The inevitable follow-up question: why isn’t he speaking up now that he’s back in the anchor’s chair? That’s a good question, actually, to give Hofileña and Tordesillas credit, yet I don’t think it is the first one we need to answer.
”What’s the point of bringing it up now” is.
For a moment, let’s forget about who the past president was and ask a few simple questions. Should de Castro’s performance as vice-president (or lack of it) have any bearing on what he has to say now? Does de Castro’s association with Gloria Arroyo negate any right for him to view his opinions and criticism today? Whatever Noli said or did not say does not change what he can say today. The most valid criteria upon which to evaluate Noli’s current criticism would be whether he can back it up with facts and figures. His performance as vice-president, and whoever was the president at that time, is irrelevant.
It’s easy to see therefore, that instead of framing whatever “argument” they had around the idea of being able to back up criticism with solid proof, Rappler and Tordesillas chose to focus on Noli’s association to an allegedly corrupt official Arroyo to make their point. This is why they miss the point yet again.
Once again, these so called “online journalists” are throwing around a highfaluting term in order to make their small ideas seem bigger than they actually are. All they want to say is that anybody associated with Arroyo has no right to criticize BS Aquino. They are guilty of corruption and loss of moral ascendancy by association, period. Never mind that as of now, BS Aquino’s government is still struggling to put a decent case together to charge Arroyo with.
If you want to complain, like Rappler did, of the “revolving door” between media and politics, Noli de Castro is not the one to hang out and dry. You can blame the dysfunction in Filipino culture that allows severely under-qualified candidates like Noli to run for the vice-presidency and win by popular vote. Before I forget, this is also the same way that Noynoy won the presidency now. So in effect, Noli and Noynoy aren’t two different from each other as politicians.

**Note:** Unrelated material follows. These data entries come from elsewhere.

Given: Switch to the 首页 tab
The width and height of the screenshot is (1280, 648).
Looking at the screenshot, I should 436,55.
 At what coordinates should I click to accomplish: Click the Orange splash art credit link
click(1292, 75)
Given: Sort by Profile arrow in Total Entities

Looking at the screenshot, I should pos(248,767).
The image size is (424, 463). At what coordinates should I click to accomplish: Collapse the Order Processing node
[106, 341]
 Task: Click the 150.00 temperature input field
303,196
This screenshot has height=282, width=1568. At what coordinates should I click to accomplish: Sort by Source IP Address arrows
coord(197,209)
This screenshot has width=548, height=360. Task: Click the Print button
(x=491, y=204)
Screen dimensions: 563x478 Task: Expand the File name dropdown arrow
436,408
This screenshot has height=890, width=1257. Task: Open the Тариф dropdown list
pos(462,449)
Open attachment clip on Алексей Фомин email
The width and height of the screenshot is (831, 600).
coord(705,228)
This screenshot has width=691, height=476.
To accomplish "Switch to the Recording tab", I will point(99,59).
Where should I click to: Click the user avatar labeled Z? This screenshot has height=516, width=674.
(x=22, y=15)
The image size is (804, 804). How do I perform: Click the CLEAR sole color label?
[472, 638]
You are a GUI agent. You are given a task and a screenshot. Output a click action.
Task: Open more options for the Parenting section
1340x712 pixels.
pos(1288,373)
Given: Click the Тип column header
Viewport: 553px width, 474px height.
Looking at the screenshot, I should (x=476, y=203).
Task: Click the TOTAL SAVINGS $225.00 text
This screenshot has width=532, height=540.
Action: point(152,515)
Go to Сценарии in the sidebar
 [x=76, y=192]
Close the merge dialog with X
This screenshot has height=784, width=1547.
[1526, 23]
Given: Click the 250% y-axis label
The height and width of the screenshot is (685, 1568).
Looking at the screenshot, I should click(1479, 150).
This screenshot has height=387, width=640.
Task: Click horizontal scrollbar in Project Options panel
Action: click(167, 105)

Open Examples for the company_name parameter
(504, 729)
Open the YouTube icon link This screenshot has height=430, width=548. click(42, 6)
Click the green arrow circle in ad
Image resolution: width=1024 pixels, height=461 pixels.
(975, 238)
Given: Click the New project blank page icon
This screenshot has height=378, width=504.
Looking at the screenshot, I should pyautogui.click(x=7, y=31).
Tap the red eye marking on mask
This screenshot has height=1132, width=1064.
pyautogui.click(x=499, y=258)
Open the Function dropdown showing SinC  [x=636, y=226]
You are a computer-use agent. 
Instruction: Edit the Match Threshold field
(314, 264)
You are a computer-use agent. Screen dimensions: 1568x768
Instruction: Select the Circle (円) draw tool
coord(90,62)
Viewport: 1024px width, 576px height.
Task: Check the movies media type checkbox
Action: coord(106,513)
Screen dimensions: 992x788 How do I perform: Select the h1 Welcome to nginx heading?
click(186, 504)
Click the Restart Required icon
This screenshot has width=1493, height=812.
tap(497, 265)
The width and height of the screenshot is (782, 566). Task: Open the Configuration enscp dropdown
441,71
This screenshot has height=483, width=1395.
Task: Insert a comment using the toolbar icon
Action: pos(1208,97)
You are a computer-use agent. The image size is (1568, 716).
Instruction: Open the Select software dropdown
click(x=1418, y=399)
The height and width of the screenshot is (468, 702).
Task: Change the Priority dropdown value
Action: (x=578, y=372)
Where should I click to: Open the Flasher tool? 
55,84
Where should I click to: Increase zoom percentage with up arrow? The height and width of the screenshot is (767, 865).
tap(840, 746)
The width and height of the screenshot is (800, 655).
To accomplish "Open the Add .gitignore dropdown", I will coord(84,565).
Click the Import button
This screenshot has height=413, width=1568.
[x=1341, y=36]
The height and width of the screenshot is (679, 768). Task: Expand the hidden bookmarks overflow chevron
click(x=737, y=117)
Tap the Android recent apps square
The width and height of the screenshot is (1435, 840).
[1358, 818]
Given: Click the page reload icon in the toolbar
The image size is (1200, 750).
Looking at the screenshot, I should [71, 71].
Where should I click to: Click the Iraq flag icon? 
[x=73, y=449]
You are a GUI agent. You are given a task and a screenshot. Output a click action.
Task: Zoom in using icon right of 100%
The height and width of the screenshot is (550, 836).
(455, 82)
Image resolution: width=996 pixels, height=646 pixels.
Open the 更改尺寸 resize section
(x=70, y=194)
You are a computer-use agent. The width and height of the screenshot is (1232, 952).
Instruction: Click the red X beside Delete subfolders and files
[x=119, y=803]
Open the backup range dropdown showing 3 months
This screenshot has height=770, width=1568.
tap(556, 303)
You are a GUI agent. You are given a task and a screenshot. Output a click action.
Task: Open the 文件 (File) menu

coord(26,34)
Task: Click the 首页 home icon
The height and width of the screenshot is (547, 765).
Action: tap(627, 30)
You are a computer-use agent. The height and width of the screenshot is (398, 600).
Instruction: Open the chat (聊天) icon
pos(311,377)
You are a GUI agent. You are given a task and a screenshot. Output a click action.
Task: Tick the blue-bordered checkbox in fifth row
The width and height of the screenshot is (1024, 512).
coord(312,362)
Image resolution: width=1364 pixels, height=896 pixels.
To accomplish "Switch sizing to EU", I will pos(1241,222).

Media outfits such as ABS-CBN and Rappler, whether they are aware of it or not, had contributed to this dysfunction, and this irony will simply fly over their heads.
Eleanor Roosevelt’s words ring truer than ever before:
Small minds discuss people;
Mediocre minds discuss events;
Great minds discuss ideas.
Perhaps these so-called “online journalists” and “social media networks” should leave the thinking to those who can do it properly. They’re best suited to gathering gossip at hen parties which is the level of journalism that they excel in.
That’s the Philippines for you, a society where the wrong arguments always win, and where the people willingly surrender their capacity to think for themselves because it’s much easier.